Читаем Яблоко Невтона полностью

— А зачем кадушку-то в реку бросать? — удивилась Парашка, привыкшая к бережливости… и вдруг догадалась, вспыхнула и сказала с натужной и горькой усмешкой: — А-а, вот для чего… А что если я и сама вслед за кадушкой? — глянула полными слез глазами.

— Ну и дурой будешь! — грубовато пресек ее Ползунов, не на шутку встревожившись. — Зачем? Или жить надоело? Ты ж молодая, крепкая… и красивая, — добавил, понизив голос. — Живи, Прас-ковья. И знай: никто разыскивать тебя не будет. Никто! Это я тебе обещаю. Так что иди и живи спокойно, — говорил он, догадываясь, понимая, что творилось в ее душе — у него и у самого душа была не на месте. Но не знал он тогда, не видел другого выхода.

И Прасковья в то утро, будто в комок собравшись, двигалась и что-то делала, как в глубоком снобдении, но исполнила все, что велел ей шихтмейстер. Часу в одиннадцатом, когда солнышко поднялось высоко, положила свой узелок в кадушку, постояла в раздумье подле крыльца, спохватилась и, вскинув ту кадь на плечо, привычной дорожкой ушла на речку — чтобы никогда более не вернуться…

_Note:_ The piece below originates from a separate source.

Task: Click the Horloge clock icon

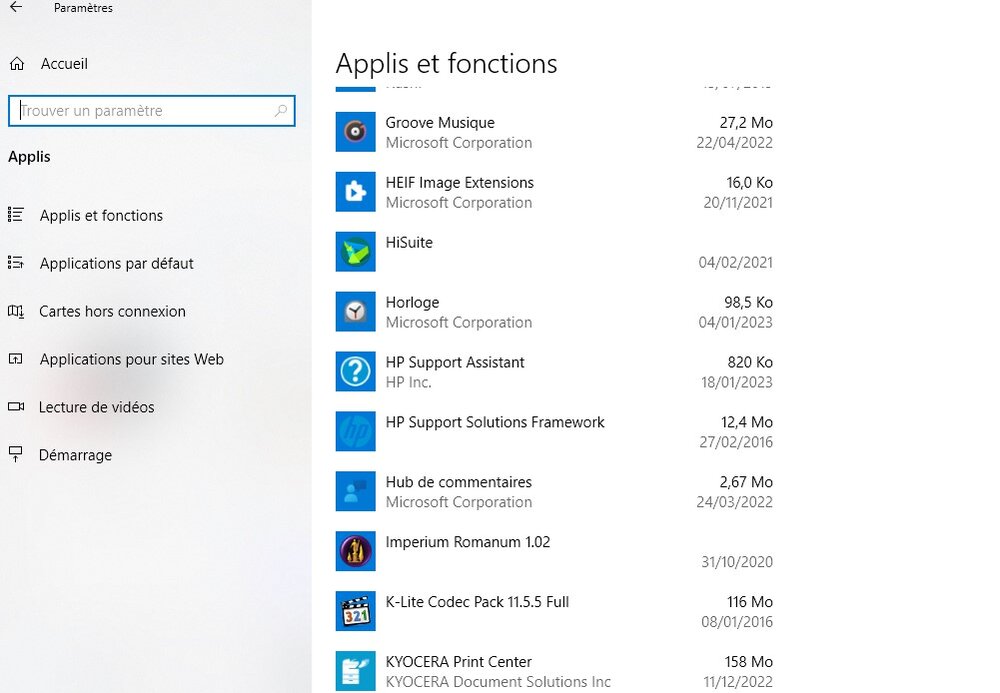Action: click(x=355, y=312)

А под вечер того же дня красноярский мужик Игнатий Шумилов привез кадушку, взахлеб рассказывая, как ловко перехватил ее на воде верстах в двух ниже по Чарышу… И страшная новость мгновенно облетела деревню: Парашка утопла! Вот глупая, — жалели бабы, — ее же все время тянуло к тем омутам… Случилось это восемнадцатого июня, в начале петрова поста. А двадцать второго числа прибыл на пристань капрал Беликов. Но тотчас, как раньше бывало, не заявился к шихтмейстеру, оставшись в деревне. Ползунову же передал письменное распоряжение — прислать на допрос дворовую девку Прасковью (похоже, еще не знал о случившемся) и женку Пелагею Ивановну. Ползунов понял, что вести себя столь казенно и официально Беликов принужден, дабы соблюсти видимость следственного приличия и не навлечь на себя нежелательных подозрений… Все верно! — одобрил Ползунов. И на том же беликовском рескрипте, только с обратной чистой стороны, так же сухо и кратко написал, что дворовой девки Прасковья при доме нет. «Ибо она сего июня в 18 число около полудни, — сочинял на ходу, — будучи на реке Чарыше при мытье кади, неведомо куда делась. А тое кадь перенял на воде ниже деревни в двух верстах крестьянин Игнатий Шумилов и потому чаемо, что она утонула…»

Написав это, Ползунов споткнулся, завис пером над бумагой и невольно поежился, вспомнив слова, как бы мимоходом сказанные Парашкой: «А что, если я и сама вслед за кадушкой?»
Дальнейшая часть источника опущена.